David Marr, whose theoretical work has driven much of the research in object perception, felt that the derivation of a precise, viewpoint-invariant 3D model is a fundamental step in the achievement of object constancy, and most vision scientists have agreed with this ideal. But for most objects, it is not feasible for the visual system to construct a complete 3D model from any one view of the object. For example, the structure of the back of a house is unknowable when the house is viewed from the front. Similarly, it is impossible to know whether or not the SOGI has a fourth "arm" from the view in Fig. 1A (Fig. 1I indicates that the fourth arm does in fact exist).

A more realistic goal is to represent the 3D structure of the portion of the object that can be seen from a given viewpoint. In such a system, small shifts in viewpoint (such as that from Figs. 1A to 1H) would be likely to lead to the same structural description and thus would cause no trouble for the visual system. Large viewpoint shifts may result in a completely different structural description, and when these shifts occur, object constancy is expected to be violated (i.e., object perception should be error-prone and/or slow under such conditions).

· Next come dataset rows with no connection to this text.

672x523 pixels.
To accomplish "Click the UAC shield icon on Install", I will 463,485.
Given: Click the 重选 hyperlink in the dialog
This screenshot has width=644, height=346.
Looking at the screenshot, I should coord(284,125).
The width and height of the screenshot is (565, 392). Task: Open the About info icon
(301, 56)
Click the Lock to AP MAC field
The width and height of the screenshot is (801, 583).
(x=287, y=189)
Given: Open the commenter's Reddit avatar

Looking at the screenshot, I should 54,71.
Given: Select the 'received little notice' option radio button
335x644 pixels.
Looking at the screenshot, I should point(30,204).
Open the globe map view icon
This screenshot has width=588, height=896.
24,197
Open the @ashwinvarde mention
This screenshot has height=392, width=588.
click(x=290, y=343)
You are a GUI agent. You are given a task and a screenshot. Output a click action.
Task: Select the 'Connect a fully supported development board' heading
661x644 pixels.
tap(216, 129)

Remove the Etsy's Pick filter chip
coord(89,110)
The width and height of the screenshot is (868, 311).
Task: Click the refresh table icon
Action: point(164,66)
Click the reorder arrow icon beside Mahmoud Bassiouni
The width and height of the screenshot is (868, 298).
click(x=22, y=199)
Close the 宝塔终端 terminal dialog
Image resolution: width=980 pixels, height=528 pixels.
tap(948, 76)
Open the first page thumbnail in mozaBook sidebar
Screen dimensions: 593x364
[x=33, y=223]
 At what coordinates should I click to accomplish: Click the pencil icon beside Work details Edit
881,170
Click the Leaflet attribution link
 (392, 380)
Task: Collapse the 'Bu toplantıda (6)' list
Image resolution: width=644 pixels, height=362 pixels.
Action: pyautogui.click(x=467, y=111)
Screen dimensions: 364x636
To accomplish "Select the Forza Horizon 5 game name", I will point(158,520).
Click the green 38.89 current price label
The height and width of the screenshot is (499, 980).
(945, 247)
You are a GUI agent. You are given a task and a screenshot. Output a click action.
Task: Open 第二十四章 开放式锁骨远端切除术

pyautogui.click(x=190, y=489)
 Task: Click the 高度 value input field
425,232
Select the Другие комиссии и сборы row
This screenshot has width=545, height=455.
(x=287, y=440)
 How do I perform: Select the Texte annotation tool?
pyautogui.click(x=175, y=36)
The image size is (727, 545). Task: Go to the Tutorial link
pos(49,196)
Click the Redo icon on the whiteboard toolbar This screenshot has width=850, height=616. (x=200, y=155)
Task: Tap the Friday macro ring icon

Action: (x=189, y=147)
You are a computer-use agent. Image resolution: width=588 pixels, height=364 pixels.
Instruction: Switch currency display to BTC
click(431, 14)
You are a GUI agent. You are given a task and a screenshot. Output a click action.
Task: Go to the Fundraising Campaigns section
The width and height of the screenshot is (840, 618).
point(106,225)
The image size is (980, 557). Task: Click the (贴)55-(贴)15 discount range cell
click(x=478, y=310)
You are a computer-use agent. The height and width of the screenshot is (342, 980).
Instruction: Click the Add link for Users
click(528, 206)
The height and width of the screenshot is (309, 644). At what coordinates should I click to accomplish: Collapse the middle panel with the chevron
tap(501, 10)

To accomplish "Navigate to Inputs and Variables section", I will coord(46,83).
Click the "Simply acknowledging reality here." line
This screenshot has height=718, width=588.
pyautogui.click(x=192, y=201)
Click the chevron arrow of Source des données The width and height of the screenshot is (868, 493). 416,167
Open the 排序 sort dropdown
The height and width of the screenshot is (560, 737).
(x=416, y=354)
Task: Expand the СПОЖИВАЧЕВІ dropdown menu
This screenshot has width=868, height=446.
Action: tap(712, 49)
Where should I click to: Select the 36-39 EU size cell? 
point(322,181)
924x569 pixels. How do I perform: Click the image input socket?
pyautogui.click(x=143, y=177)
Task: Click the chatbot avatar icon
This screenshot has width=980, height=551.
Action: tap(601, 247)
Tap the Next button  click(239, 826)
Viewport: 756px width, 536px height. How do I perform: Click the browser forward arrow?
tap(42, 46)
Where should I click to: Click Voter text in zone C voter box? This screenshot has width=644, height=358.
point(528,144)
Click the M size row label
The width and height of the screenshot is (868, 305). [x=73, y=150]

Despite the elegance of the structure-recovery approach, it is important to understand that limited object constancy is theoretically attainable without referring to a 3D structural description. A representation of the 2D image of an object—such a representation is referred to as view-based—can serve as the basis for object perception as long as perceived views can be accurately matched to encoded views. The latter part of this statement is crucial: the success of view-based models depends on the ability to specify processes that select the proper encoded representation when presented with a novel view of an object. Thus, whereas the focus of structural description theorists has been on how to construct an informationally rich representation of an object, the focus of view-based theorists has been on specifying computational procedures that achieve object constancy using less sophisticated representations but more complex matching processes.